The decisive turn comes in the Gospels. There Jesus is accused of casting out demons by Beelzeboul, named the ruler of the demons, and answers that a kingdom divided against itself cannot stand. The Greek manuscripts preserve the older -zebul ending; the Latin Vulgate and later tradition standardized the spelling Beelzebub, carrying the “flies” sense back into the name. From this single charge — a foreign god’s name now used for the head of an unclean spiritual order — the later figure grows.
What the developed tradition made of him varied. The pseudepigraphal Testament of Solomon presents Beelzeboul as a fallen angel, once highest in heaven and now chief among the demons, compelled by Solomon to speak. Medieval and early modern demonologists ranked the hierarchy of hell in different ways, sometimes placing Beelzebub at its summit, sometimes second to Lucifer or to Satan; the classifications were systematic in form and unstable in detail, since they rested on no single authoritative source. In the grimoire literature his name is one of those invoked or warded against, a power to be named precisely.

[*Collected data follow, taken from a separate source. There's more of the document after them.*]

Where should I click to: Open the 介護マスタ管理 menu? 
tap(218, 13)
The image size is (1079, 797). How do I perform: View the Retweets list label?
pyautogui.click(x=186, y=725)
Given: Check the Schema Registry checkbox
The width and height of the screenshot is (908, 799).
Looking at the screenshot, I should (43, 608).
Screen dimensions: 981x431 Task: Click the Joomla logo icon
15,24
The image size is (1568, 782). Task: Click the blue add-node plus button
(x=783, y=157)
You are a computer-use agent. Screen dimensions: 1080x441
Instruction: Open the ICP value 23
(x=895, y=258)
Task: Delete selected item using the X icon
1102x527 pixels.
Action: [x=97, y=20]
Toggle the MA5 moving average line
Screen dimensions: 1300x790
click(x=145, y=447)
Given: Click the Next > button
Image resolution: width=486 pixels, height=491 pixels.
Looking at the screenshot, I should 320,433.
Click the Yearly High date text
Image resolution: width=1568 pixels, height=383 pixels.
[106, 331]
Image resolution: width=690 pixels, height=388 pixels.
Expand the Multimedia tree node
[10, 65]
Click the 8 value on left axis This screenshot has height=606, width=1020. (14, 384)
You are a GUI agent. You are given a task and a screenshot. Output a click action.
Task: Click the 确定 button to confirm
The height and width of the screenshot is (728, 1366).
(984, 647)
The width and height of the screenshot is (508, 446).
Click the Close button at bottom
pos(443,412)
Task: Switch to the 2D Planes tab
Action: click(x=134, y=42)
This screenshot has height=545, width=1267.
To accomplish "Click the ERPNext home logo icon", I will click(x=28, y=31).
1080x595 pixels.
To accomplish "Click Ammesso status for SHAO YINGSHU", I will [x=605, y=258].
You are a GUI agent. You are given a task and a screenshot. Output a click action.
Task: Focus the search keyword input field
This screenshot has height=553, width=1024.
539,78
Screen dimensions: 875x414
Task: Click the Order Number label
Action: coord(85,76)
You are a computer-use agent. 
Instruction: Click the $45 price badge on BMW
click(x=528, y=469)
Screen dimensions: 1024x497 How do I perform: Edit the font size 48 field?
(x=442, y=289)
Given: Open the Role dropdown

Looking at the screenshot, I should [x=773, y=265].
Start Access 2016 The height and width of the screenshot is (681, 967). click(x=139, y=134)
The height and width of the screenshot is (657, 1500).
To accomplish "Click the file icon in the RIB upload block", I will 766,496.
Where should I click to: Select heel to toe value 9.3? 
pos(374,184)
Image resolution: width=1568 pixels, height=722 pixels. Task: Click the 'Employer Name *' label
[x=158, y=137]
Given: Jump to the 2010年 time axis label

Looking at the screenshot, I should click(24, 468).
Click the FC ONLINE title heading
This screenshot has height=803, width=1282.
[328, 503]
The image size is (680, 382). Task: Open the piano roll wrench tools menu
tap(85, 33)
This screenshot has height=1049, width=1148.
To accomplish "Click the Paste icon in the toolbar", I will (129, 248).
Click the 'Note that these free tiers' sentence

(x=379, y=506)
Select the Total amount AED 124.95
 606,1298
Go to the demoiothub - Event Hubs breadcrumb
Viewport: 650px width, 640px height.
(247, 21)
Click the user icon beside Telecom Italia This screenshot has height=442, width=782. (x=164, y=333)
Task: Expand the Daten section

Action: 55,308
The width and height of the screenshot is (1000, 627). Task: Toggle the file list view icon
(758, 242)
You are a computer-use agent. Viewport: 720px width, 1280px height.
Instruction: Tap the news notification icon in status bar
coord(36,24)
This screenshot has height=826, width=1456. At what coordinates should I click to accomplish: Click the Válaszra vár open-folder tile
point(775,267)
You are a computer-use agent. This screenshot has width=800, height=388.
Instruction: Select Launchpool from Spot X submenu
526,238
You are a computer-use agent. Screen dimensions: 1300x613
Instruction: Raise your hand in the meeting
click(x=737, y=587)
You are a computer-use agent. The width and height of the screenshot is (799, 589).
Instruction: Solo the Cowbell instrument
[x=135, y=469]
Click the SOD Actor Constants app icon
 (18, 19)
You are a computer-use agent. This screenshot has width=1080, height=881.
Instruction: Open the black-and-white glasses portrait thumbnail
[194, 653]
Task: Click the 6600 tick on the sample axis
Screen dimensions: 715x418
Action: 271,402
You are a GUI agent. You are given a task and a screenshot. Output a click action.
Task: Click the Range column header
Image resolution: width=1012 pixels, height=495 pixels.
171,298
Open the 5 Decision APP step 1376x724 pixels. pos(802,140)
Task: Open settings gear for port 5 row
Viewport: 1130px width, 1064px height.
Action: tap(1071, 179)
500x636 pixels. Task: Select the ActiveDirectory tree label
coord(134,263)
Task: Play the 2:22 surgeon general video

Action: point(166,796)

The history is, in part, a history of one religion’s reading of another’s god. A neighboring deity becomes a demon; the act of demotion is recorded in the name itself, an insult fossilized into a proper noun. Comparable transitions recur across the ancient Near East, where the gods of rival peoples were regularly reassigned to the ranks of the hostile and the unclean. Beelzebub is among the clearest cases — a being whose entire career can be traced from a city’s patron to a prince of the underworld, the demotion legible in every syllable of what he came to be called.